Tuesday, September 14, 2010
The myth has taken over
It is indeed brilliant to be able to watch these men and women, but while their accounts are offered as a taste of the "real thing", very great care should be taken before accepting the narratives offered as anything other than what they are, personal reminiscences. They are not necessarily to be relied upon as history.
What especially underlines this point is a passage in the first chapter of a remarkable book called London under London (pictured). This gives a graphic account of what it calls the "underworld war" – the story of the London Blitz from an underground perspective – and readily admits than much of what passed was "ugly and vile".
But it also gives an account of the founder of an organisation called "Mass Observation”, a certain Tom Harrisson who in 1937 set up a project to study of the everyday lives of ordinary people in Britain.
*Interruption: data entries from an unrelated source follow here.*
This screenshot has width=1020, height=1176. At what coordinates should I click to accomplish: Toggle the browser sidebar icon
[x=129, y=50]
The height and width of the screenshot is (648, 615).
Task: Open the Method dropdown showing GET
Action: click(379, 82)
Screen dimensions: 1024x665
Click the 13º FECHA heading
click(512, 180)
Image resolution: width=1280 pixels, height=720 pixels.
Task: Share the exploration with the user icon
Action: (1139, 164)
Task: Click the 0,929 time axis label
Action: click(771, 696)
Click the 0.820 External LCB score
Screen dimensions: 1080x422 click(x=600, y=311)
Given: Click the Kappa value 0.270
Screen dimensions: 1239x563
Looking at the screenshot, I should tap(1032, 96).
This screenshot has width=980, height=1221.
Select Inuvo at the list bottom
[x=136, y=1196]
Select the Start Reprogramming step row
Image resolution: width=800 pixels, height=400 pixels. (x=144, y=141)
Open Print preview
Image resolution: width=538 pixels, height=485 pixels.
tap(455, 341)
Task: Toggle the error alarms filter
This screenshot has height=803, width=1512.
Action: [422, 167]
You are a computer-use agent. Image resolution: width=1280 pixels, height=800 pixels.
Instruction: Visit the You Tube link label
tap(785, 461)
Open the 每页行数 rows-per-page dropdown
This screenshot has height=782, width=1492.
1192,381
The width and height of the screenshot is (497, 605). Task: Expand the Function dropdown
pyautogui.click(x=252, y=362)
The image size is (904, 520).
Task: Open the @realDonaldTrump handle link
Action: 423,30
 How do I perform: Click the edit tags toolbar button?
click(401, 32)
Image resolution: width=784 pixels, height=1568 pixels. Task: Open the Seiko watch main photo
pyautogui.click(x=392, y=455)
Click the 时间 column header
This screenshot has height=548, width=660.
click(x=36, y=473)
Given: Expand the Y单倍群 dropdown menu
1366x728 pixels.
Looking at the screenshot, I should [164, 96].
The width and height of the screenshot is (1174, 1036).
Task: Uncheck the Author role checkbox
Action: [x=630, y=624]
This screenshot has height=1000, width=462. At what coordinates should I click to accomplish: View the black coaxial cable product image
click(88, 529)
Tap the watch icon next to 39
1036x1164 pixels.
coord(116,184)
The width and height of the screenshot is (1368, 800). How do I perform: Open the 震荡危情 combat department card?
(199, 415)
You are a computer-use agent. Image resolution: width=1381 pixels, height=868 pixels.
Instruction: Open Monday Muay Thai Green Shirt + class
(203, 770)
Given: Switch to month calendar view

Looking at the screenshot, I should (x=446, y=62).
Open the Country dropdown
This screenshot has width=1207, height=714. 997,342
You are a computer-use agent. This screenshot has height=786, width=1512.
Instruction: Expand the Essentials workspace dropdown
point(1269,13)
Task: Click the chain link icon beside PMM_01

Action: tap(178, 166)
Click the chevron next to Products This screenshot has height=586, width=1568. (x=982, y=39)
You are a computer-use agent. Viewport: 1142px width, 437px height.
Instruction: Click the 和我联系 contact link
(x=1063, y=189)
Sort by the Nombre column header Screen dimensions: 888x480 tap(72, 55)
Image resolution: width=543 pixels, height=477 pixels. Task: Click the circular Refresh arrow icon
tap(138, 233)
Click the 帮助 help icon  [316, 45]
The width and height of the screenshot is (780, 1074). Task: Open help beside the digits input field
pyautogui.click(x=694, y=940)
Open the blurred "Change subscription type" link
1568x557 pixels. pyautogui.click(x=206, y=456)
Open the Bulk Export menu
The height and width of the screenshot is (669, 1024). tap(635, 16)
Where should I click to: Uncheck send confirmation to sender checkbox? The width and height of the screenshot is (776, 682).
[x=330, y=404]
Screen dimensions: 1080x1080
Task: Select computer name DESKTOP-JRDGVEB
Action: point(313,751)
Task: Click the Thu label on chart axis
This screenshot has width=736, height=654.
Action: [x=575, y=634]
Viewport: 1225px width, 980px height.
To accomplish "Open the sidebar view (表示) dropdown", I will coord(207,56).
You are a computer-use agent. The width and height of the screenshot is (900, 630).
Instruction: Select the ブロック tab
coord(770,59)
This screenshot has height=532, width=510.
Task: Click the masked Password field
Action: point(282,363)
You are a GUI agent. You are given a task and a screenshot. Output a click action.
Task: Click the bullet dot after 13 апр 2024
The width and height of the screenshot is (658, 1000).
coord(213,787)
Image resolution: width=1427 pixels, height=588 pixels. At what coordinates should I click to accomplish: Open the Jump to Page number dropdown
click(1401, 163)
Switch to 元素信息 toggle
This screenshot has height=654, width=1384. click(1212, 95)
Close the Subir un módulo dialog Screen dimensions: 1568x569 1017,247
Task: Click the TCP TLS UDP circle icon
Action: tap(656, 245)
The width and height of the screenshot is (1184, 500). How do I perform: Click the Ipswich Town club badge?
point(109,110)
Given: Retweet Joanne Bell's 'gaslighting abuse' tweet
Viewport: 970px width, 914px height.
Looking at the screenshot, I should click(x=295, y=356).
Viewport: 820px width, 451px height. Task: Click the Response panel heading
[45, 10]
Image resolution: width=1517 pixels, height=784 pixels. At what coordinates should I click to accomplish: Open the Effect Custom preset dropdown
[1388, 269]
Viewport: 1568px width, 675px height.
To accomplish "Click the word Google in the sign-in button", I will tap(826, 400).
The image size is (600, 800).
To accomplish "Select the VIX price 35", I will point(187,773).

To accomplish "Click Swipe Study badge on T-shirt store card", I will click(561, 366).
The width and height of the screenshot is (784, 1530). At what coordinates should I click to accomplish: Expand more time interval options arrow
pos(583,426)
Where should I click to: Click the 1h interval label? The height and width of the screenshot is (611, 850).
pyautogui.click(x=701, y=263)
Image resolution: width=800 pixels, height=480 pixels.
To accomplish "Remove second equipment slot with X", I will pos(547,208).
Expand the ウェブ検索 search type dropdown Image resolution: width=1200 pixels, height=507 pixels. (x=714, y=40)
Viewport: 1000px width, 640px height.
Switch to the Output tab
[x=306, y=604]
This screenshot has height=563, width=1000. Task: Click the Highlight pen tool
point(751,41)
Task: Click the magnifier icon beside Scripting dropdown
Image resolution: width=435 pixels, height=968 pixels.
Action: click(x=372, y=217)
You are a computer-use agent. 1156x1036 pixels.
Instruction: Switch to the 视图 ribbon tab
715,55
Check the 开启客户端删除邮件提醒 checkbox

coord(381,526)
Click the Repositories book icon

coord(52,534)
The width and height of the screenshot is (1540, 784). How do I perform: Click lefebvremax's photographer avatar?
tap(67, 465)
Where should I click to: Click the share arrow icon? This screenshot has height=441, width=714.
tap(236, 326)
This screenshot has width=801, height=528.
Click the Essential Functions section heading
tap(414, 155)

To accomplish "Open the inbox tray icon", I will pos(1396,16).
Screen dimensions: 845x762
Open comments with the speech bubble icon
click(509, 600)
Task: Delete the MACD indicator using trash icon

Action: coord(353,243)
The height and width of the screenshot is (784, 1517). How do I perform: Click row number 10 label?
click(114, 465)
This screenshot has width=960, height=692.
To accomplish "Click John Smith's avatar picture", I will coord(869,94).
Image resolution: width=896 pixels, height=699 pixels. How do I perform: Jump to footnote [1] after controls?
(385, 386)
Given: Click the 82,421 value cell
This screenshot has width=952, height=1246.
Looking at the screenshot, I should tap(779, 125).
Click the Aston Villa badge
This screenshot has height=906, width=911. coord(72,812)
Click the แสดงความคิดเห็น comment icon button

He kept it going through the second world war and the data collected by the observers form a unique and invaluable social record of what went on.
But the fascinating thing is that, in 1975 – a year before he was killed in a traffic accident - Harrisson contacted as many of the original Mass Observers as he could find. He asked them to rewrite from memory what had happened during the Blitz. He then compared the two descriptions.
His conclusion was stark: "There is little or no logical relation between the two sets of accounts, 34 years apart. Memory has glossified and sanctified these 'finest hours'". The accuracy had gone and the myth had taken over.
And therein lies a vitally important point. By all means enjoy – treasure, even – the myths. We all need our myths, as do nations, as a way of navigating through the traumas of life. But never fall into the trap of confusing the myth with reality.
As regards the Battle of Britain, from a brutally objective point of view, it is probably the case that the last person to ask for an accurate overview of what was going on at the time is a fighter pilot engaged in the battle. Engrossed in the life and death drama, the perspective is necessarily incredibly narrow and limited.
Something of this comes over from a remarkable interview with Battle of Britain pilot, WH "Dizzy" Allen, who spent nearly two years watching the sun come up. He, himself, regards much of the "hype" as over-blown.
The crucial issue, though, is that these men gained their broader appreciation of the battle in the same way that we do – second-hand. But what also must be recognised is that the original narrative for the Battle of Britain was crafted in 1941, without consulting the two main players, Park and Dowding.
That narrative was political, distorted and specifically intended to make partisan points – without even the perspective that the passage of time brings. Yet that narrative has survived virtually unchanged and has been glossified and sanctified as the Battle of Britain myth. The myth has taken over - but it isn't history.